Either Firm Works If:

You trade discretionary futures strategies on standard instruments. You can pass evaluations within a reasonable timeframe. You're comfortable with 40% consistency requirements. You close positions daily and don't need overnight holds.

The Bottom Line

Both Alpha Futures and Bulenox are legitimate prop firms that pay traders. I've withdrawn from both without issues.

Alpha Futures feels more streamlined—fewer account options, simpler rules, younger company trying to build reputation through transparency. The subscription model works in your favor if you're a fast passer, against you if evaluations typically take you 2+ months.

Bulenox feels more established with more flexibility—choose your drawdown type, choose from 18+ platforms, choose from six account sizes. But that flexibility comes with more complexity: reserve buffers, scaling plans, activation fees that add up quickly on larger accounts.

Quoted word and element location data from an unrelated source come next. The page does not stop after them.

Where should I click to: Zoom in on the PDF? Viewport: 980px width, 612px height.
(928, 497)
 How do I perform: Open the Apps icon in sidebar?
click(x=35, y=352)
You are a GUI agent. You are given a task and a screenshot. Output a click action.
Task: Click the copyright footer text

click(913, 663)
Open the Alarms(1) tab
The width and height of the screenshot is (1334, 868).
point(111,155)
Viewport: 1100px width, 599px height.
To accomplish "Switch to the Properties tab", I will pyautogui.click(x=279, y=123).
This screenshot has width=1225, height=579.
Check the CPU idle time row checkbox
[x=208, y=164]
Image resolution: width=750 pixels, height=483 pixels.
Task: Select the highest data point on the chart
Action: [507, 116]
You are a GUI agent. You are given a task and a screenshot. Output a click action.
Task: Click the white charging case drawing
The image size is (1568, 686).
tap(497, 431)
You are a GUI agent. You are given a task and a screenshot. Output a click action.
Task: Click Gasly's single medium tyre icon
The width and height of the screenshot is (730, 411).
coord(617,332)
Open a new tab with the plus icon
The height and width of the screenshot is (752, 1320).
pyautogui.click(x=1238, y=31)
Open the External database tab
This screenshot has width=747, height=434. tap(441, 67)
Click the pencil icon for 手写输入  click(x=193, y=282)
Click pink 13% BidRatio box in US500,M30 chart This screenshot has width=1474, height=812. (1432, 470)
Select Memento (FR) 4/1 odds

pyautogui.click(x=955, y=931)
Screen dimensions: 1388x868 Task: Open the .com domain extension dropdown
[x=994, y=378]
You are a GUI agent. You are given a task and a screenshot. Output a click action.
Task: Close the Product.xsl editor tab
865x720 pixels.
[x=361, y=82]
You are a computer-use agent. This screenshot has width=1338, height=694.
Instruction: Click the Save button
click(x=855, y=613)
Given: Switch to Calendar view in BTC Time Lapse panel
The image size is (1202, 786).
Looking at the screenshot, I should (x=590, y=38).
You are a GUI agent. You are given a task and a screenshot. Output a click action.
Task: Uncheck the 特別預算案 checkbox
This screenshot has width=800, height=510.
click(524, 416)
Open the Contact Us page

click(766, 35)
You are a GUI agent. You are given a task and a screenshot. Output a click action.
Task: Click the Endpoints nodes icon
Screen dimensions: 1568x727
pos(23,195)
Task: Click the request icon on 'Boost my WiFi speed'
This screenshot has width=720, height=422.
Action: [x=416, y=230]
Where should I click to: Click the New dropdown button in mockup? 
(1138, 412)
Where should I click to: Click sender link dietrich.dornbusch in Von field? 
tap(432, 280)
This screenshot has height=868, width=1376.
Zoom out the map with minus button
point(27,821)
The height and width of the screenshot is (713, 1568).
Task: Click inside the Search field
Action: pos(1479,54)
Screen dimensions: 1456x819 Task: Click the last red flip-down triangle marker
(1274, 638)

For most traders deciding between these two, it comes down to:

  1. How fast do you pass evaluations? Fast passers favor Alpha's subscription model.
  2. Do you need trailing drawdown? Only Bulenox offers it.
  3. Do you use automated strategies? Only Bulenox permits them.
  4. Do you want weekly payouts? Bulenox processes every Wednesday.
  5. Do you want the simplest possible rules? Alpha Futures has fewer catches.

Neither firm is perfect. Both will fund you if you can trade. Pick the one whose rule structure matches how you actually trade—not how you wish you traded.